STUDY MATERIAL Block Start

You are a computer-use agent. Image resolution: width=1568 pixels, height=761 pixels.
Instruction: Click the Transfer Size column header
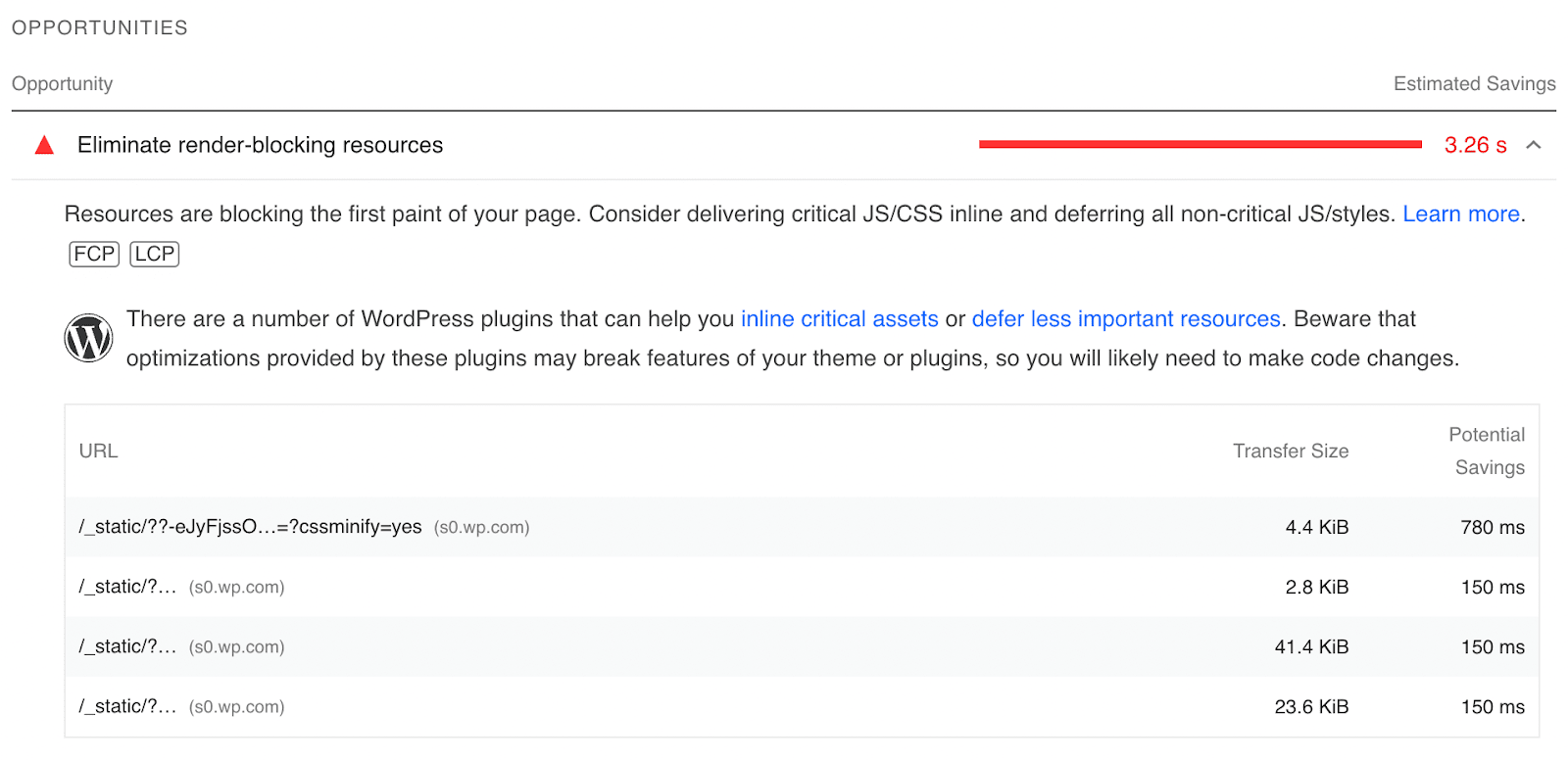1290,451
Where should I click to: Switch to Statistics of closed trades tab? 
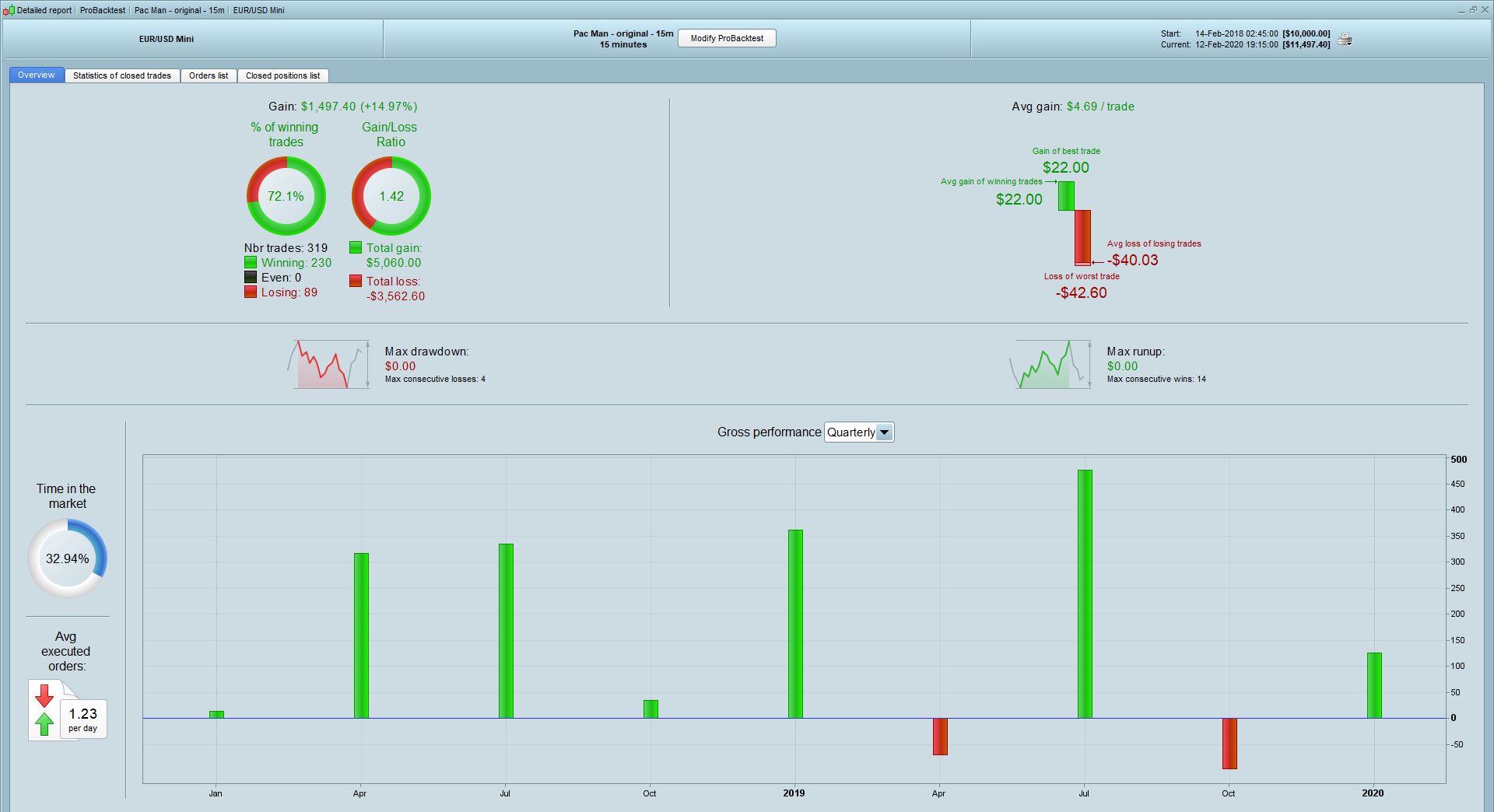tap(122, 75)
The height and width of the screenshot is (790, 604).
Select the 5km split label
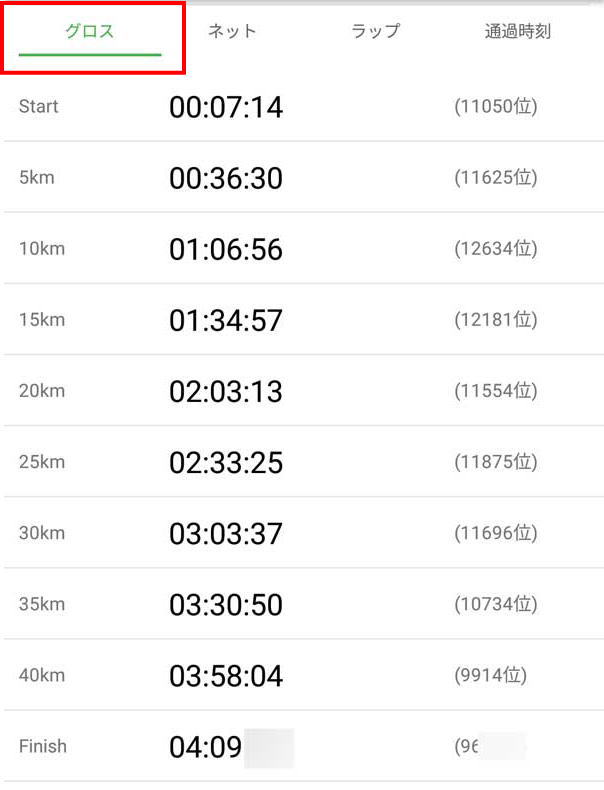pyautogui.click(x=36, y=178)
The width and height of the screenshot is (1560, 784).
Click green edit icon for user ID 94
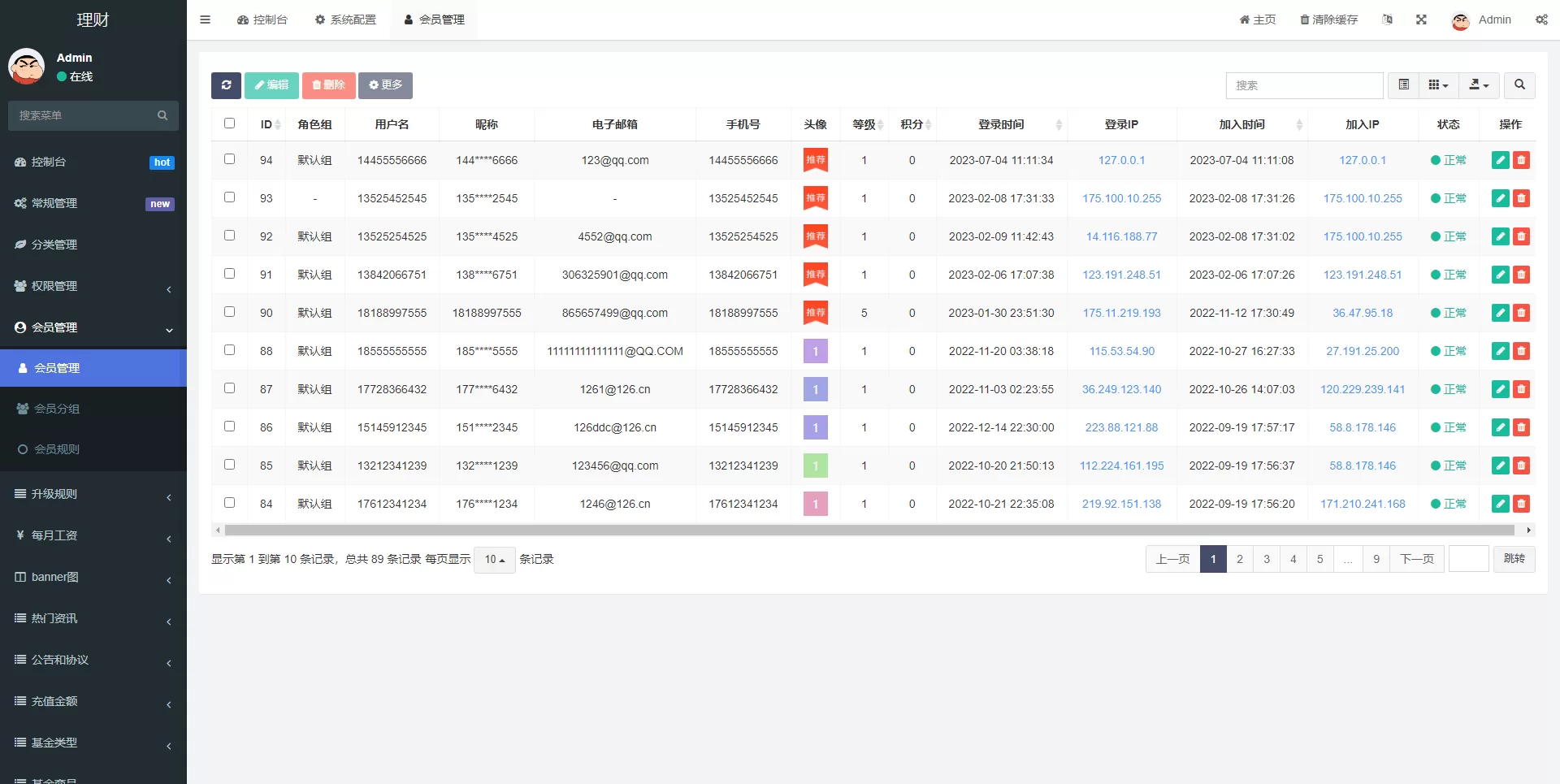1500,160
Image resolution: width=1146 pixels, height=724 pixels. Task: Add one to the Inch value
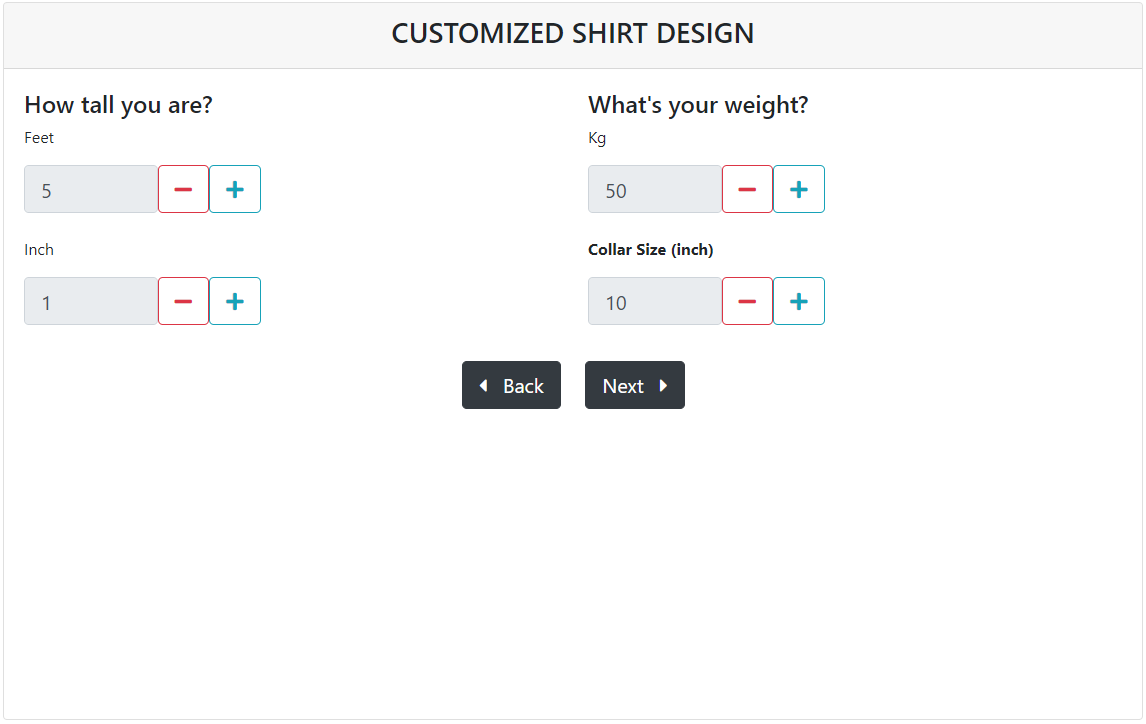point(235,301)
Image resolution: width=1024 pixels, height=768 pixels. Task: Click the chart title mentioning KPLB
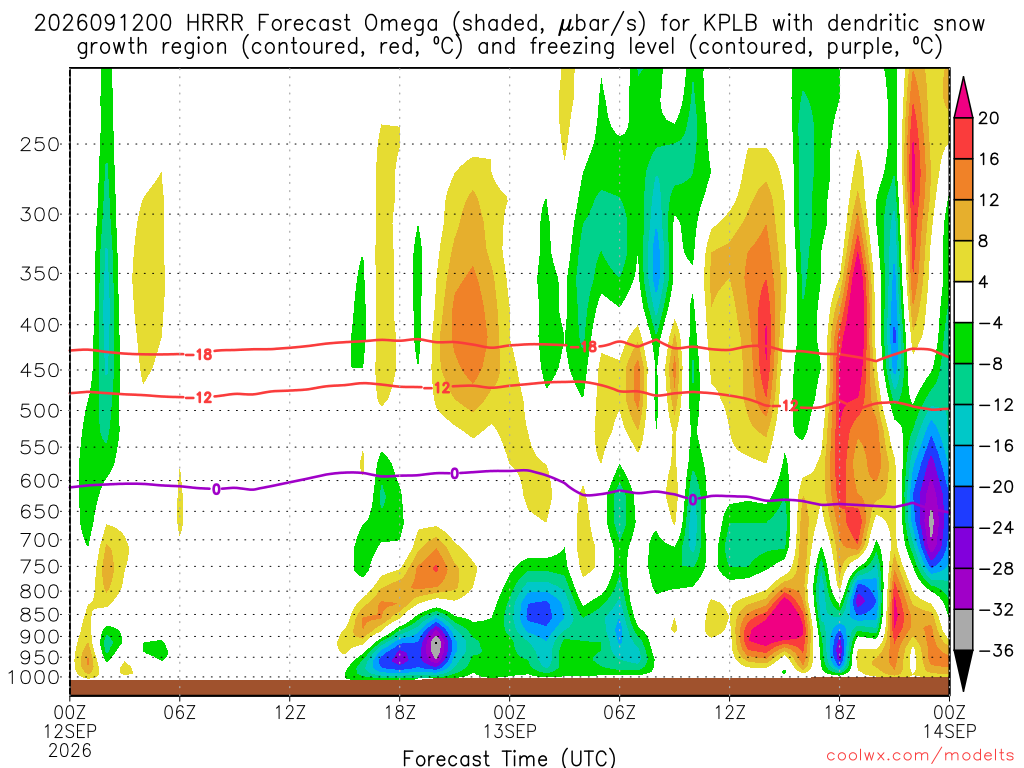[x=509, y=35]
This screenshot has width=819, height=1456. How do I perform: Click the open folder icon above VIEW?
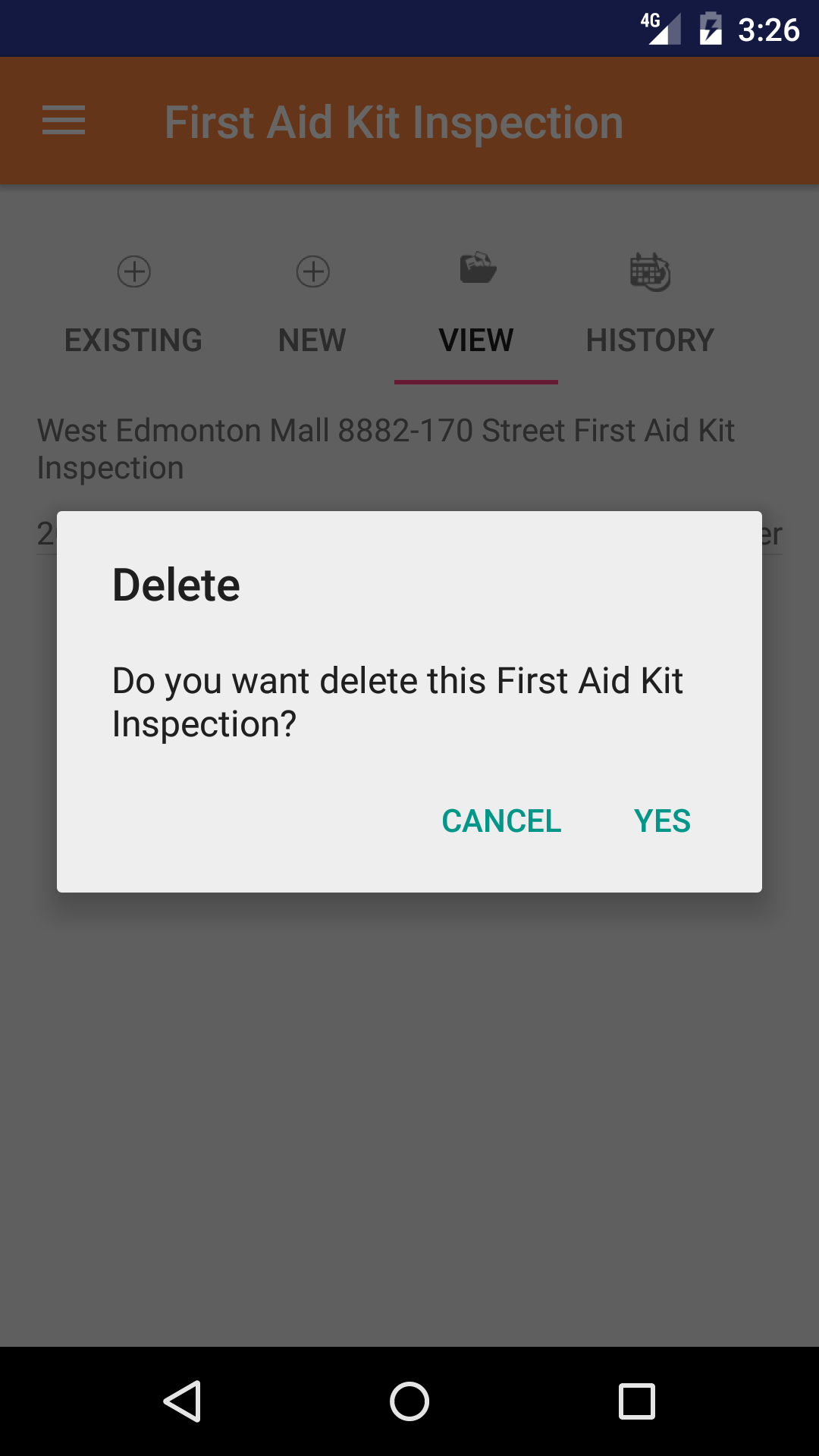tap(477, 268)
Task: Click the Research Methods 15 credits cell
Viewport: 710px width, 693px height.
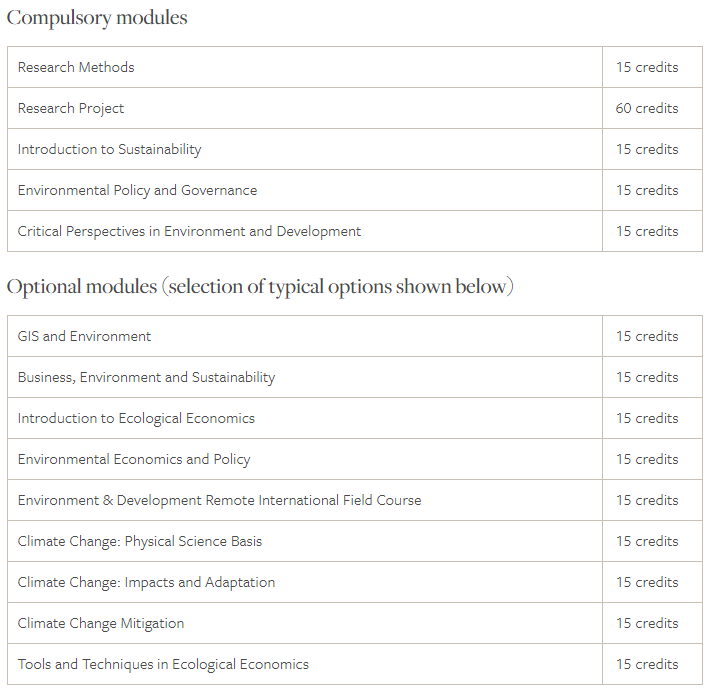Action: 647,67
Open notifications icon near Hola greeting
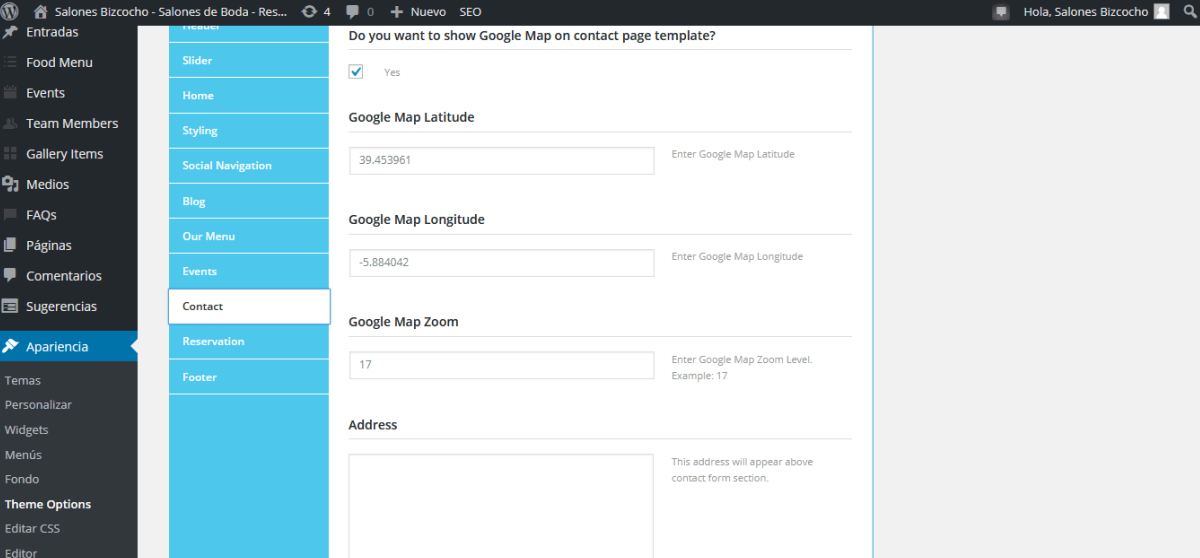1200x558 pixels. click(x=1001, y=12)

STUDY MATERIAL Block End

All that is required is the lines from the line containing "The width and" through the end of the records above, copied exactly, and none of the pictures.

- OUTPUT OF THE TASK:
The width and height of the screenshot is (1560, 784).
Click green edit icon for user ID 94
1500,160
Image resolution: width=1146 pixels, height=724 pixels. Task: Add one to the Inch value
point(235,301)
Image resolution: width=1024 pixels, height=768 pixels. Task: Click the chart title mentioning KPLB
[x=509, y=35]
This screenshot has width=819, height=1456. How do I perform: Click the open folder icon above VIEW?
tap(477, 268)
Task: Click the Research Methods 15 credits cell
Viewport: 710px width, 693px height.
Action: 647,67
Open notifications icon near Hola greeting
1200x558 pixels. click(x=1001, y=12)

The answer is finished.